A mesmerizing new video shows scientists crafting dazzling, slinky-like sculptures made completely out of liquid — and the liquid structures can hold their shape for months.
Anyone who has ever tried to make salad dressing knows oil and water normally don’t mix; their molecules are simply more attracted to their own kind than to each other — unless, of course, you use a substance like mustard that can bring the sides together.
When you do that, you can make oil and water stick together in solution, said Joe Forth, a researcher at the Lawrence Berkeley National Laboratory in California.
“But you can’t make complex structures.
In fact, you can only ever make a sphere.”
Forth and his team have created structures far more interesting than spheres that suggest a stunning new way to think of technology.
“You can change their shape basically as much as you want as long as you do it gently enough,” Forth told Live Science.
When oil and water mix, the oil either glops at the bottom or forms a slick on top.
An emulsifier — like mustard or soap — stabilizes the two and allows oil (such as that in dirt on your hands) to mix with water (like that coming from the faucet on your sink).
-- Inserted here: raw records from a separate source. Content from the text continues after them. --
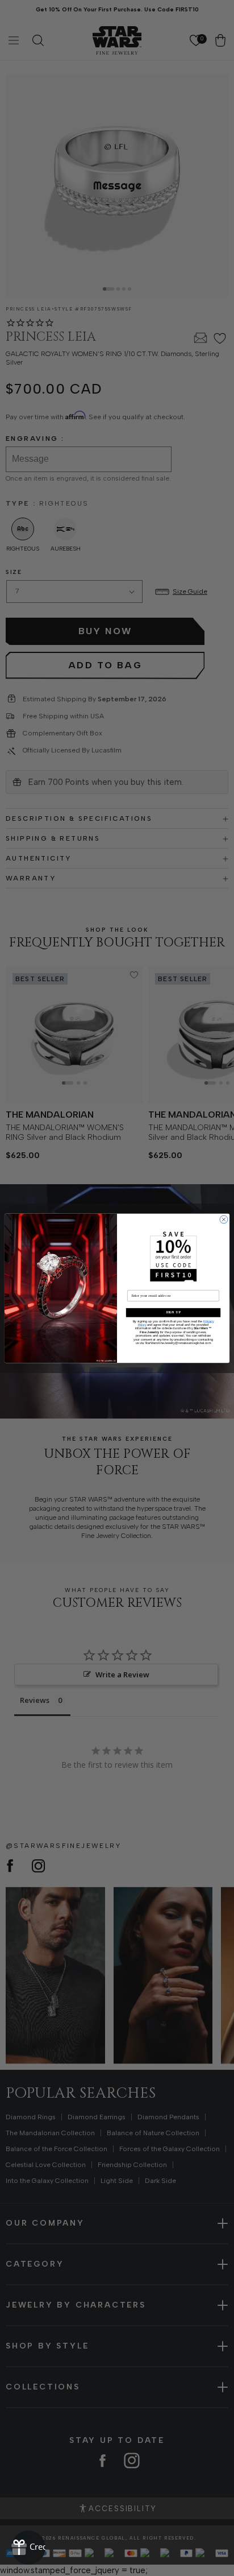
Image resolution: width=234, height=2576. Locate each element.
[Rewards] (28, 2547)
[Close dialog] (224, 1219)
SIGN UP (173, 1312)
So the scientists created their own “supersoap.” They added tiny gold nanoparticles to the water, and to the oil, they added a ligand — a chemical that specializes in bonding to negatively charged material, like metal.
The oil and water stayed separate, but the ligands and gold-laced water formed a glass-like barrier between the two liquids that allowed the water to take whatever shape the researchers wanted — and hold those forms for months at a time.
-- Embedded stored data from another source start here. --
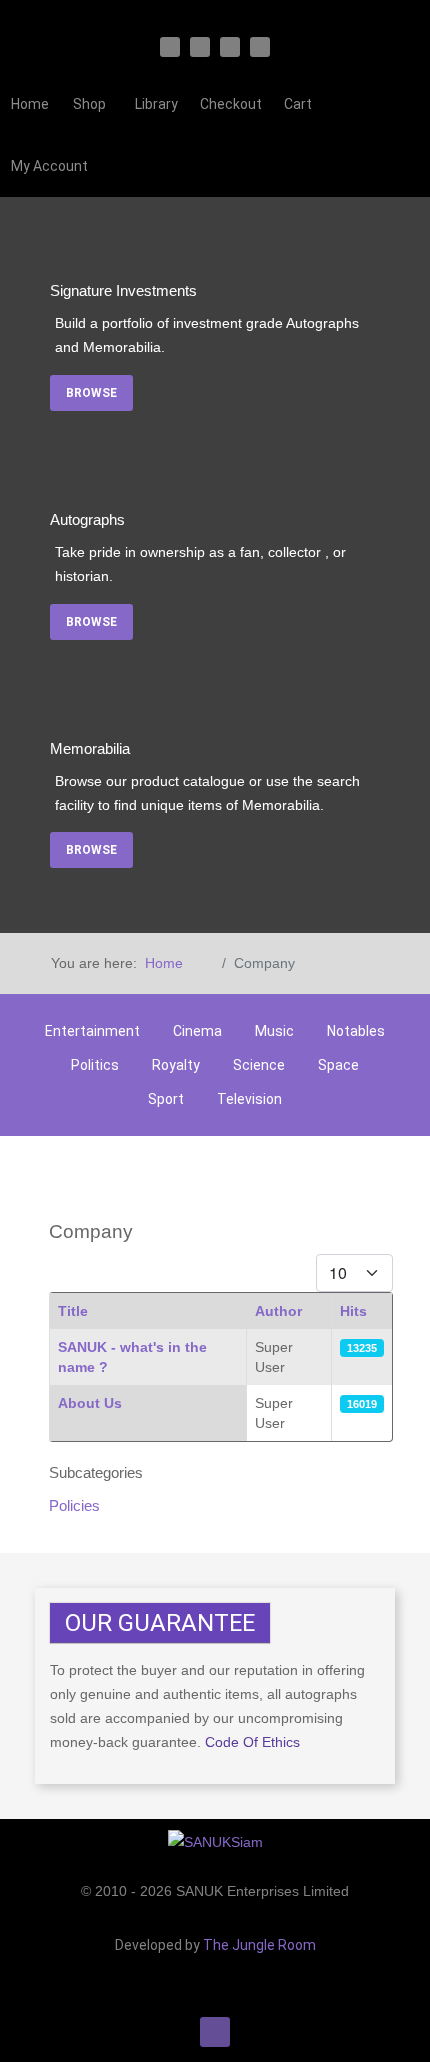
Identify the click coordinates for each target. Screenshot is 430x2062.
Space (338, 1065)
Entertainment (92, 1031)
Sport (166, 1099)
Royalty (176, 1065)
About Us (90, 1403)
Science (259, 1065)
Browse (91, 393)
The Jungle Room (259, 1945)
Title (73, 1311)
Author (278, 1311)
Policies (74, 1506)
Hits (353, 1311)
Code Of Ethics (252, 1742)
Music (274, 1031)
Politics (95, 1065)
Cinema (197, 1031)
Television (249, 1099)
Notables (356, 1031)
“They are self-healing,” Tom Russell, a visiting scientist at the lab and the lead investigator, told Live Science.
“If you puncture it with, say, a needle that makes a hole, that hole will be healed.”
Once the team mastered the basic science, they used a modified 3D printer to create spirals, tree-like branches, lattices and even threads thinner than a human hair.
Aside from being hypnotic to watch, these creations could facilitate interesting new technologies. Because the water is conductive, it could become a type of flexible liquid electrical cable.
Or perhaps a chemical syringe that injects specific molecules into an ongoing liquid chemical reaction. Or even a liquid battery.
What’s more, water conducts both ions and electrons, while oil can store energy — two necessary properties of electrical circuits, Russell said.
“We could make all-liquid circuits. That’s not far-reaching at all.”